A high-growth, venture-backed technology company is hiring a Director of Cybersecurity to build and mature an enterprise security program for a modern, cloud-based product and operational technology ecosystem. This is a senior, high-impact individual contributor role for someone who can set strategy and execute hands-on—operating as a lean security function while partnering closely with Engineering, IT, Legal, and business leaders.
You’ll establish a scalable, repeatable, and auditable security operating model aligned to the NIST Cybersecurity Framework, driving security maturity across Identify, Protect, Detect, Respond, and Recover over a 3–5 year horizon. You’ll own outcomes across risk management, audit readiness, data protection, and incident preparedness—enabling growth while maintaining predictability and trust.
Security program leadership & governance
Build and drive a multi-year security roadmap aligned to company growth and potential global expansion.
Create and maintain security policies, standards, and operating procedures across cloud infrastructure, applications, data, and emerging technologies (including AI-enabled workflows).
Own the security risk management framework (risk register, scoring, acceptance/deferment, trend reporting, executive visibility) and define program KPIs.
Audit, compliance & assurance
Lead SOC 2 readiness and ongoing operations (Type I and progression to Type II), ensuring controls are implemented and evidence collection is low-friction and repeatable.

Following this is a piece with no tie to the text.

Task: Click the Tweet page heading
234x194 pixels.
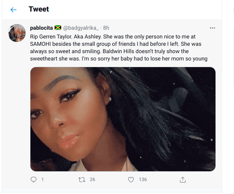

Own customer security questionnaires and assurance requests in partnership with internal stakeholders.
Support privacy/regulatory obligations (e.g., GDPR-related program artifacts, data inventories, and regional requirements as applicable).
Cloud, application & platform security
Define and enforce security requirements for AWS using native guardrails and security services.
Establish application security standards (secure SDLC, penetration testing, vulnerability remediation accountability).
Conduct security reviews for new systems, architectures, vendors, and major platform changes.
Identity, access & data protection
Lead IAM strategy (SSO, RBAC, provisioning/deprovisioning, periodic access reviews).
Implement data classification and data handling standards, ensuring controls scale with growth.
Detection, response & resilience
Own incident response strategy (playbooks, third-party coordination, post-incident reviews, monitoring/alerting, continuous improvement).
Partner on disaster recovery and business continuity planning, including tabletop exercises.
Security tooling, automation & remediation
Own security tooling (endpoint, vulnerability management, monitoring, awareness) and vendor selection/management.
Drive remediation to closure—hands-on when necessary; otherwise through Engineering/IT/Infrastructure.
Leverage automation and AI-assisted workflows to operate efficiently as a lean function.
Third-party & business risk
Perform vendor security reviews and ongoing third-party risk monitoring/remediation tracking.
Support security due diligence for partnerships, integrations, and potential M&A as needed.
8+ years in information security, security engineering, and/or security program leadership.
Direct ownership of SOC 2 (or comparable assurance framework): implementation, remediation, and steady-state operations.
Strong working knowledge of AWS security, IAM, application security, and incident response.
Comfortable operating with high autonomy and limited resources; strong accountability and bias for action.
Proven ability to set strategy while also rolling up sleeves to implement controls and close gaps.
Excellent judgment prioritizing risk and communicating tradeoffs to technical and non-technical leadership.
Experience building security programs that scale without a traditional, fully staffed security org.